Publié par : isabelle183 | novembre 16, 2010

Une fessée qui fait mal

C’est le but, non ?

Sans tomber dans la démesure, bien sur. J’ai toujours eu une certaine méfiance envers le discours fessée-plaisir. Il parait qu’il existe des dames qui arrivent à transformer directement et physiquement la douleur en plaisir, mais personnellement je n’en ai pas rencontré une qui tient un tel discours en tête à tête entre filles. Ce qui ne veut rien rire en soi. Peut-être ne fréquente-je pas les « bonnes personnes ». Et quand je vois des pratiques qui explorent des sensations encore plus extrêmes du corps comme dans le S/m je me dis que le plaisir doit y être quelque part. Sans que cela me donne la moindre envie d’essayer. Chacun son monde sensoriel et ses fantasmes. Et même dans un contexte de plus amoureux je n’accepterais pas des tels jeux. J’aime faire plaisir à mon partenaire, mais j’ai des limites. Et heureusement les fantasmes de mon homme coïncident bien avec les miens.

J’admets que la fessée sous forme de quelques claques savoureuses comme additif dans un contexte coquin me procure des fortes sensations plaisantes, mais bon il n’y a plus de rapport dans ce cas avec ce qui est proprement la fessée.

Ma distinction perso est simple :

Mon monde du plaisir se confond avec la vanille dans un sens très large. Mon monde du plaisir dans le déplaisir se trouve dans la fessée que je souhaite claquante, brulante, démangeante…une vraie punition qui me laisse avec la peau des fesses en feu. Chamboulement émotif avant tout qui me récompense par la suite, une fois l’acte finie, de sensations très puissantes. Décalage total à rapport de l’immédiateté de la vanille. Et c’est justement dans le décalage que je trouve mon compte…


Réponses

  1. On pourrait presque en dire autant du café, du whisky, des chocolats amers, de la cigarette… De nombreux plaisirs naissent alors que ces goûts très objectivement sont plutôt déplaisants. La fessée et sa douleur limitée semble fonctionner sur le même modèle.
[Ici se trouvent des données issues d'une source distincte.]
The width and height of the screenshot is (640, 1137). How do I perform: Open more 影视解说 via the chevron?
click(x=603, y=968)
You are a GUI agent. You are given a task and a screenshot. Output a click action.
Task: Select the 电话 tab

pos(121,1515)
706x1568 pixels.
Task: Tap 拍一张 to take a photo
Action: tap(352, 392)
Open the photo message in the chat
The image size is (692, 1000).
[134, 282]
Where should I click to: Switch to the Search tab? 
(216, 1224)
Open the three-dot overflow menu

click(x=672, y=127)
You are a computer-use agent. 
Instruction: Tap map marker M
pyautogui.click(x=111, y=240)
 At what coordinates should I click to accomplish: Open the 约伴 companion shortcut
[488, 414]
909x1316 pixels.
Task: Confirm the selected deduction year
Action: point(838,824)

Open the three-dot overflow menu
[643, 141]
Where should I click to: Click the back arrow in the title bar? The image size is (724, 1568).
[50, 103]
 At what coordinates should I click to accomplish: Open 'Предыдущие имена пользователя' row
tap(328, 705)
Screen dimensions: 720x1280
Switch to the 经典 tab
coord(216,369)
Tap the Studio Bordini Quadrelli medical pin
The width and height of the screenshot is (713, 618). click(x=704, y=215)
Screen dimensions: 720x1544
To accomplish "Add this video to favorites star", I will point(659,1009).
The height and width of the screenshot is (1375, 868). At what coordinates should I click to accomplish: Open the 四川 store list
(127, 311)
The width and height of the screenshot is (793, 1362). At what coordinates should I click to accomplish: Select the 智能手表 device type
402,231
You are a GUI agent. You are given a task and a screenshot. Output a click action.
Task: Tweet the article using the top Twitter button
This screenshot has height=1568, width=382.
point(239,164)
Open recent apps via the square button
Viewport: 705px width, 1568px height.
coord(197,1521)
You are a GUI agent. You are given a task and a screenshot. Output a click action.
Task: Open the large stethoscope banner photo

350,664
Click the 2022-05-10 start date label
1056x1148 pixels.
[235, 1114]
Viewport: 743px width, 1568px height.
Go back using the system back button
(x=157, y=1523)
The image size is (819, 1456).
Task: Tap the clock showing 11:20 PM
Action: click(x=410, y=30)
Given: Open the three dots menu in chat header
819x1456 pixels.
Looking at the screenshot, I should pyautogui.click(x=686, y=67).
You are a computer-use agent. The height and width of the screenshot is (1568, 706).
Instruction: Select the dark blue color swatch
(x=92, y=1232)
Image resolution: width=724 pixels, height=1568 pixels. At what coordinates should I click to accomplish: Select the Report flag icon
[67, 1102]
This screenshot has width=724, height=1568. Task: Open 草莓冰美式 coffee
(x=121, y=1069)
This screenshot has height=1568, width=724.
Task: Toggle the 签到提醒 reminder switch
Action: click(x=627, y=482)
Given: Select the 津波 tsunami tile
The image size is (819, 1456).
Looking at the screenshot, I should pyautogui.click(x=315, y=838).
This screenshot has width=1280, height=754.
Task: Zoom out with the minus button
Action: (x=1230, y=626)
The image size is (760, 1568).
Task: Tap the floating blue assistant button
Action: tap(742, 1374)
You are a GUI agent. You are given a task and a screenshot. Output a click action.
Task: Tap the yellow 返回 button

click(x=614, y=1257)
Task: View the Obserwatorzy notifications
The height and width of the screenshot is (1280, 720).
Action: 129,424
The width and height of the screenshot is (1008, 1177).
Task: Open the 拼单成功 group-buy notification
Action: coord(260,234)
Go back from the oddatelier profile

  2. Parfait vos exemples ! Je crois que le plaisir dans le déplaisir demande avant tout un apprentissage. Je suis toujours à la recherche de mots justes qui mettent en relief ce genre de phénomènes et leurs non-dits…

  3. Cet apprentissage a à voir avec la culture.

  4. Sans aucun doute. Il existe d’ailleurs une théorie intéressante pourquoi le masochisme (peu importe sa forme) s’entoure d’un tabou culturel. Je n’ai pas encore abordé de sujet.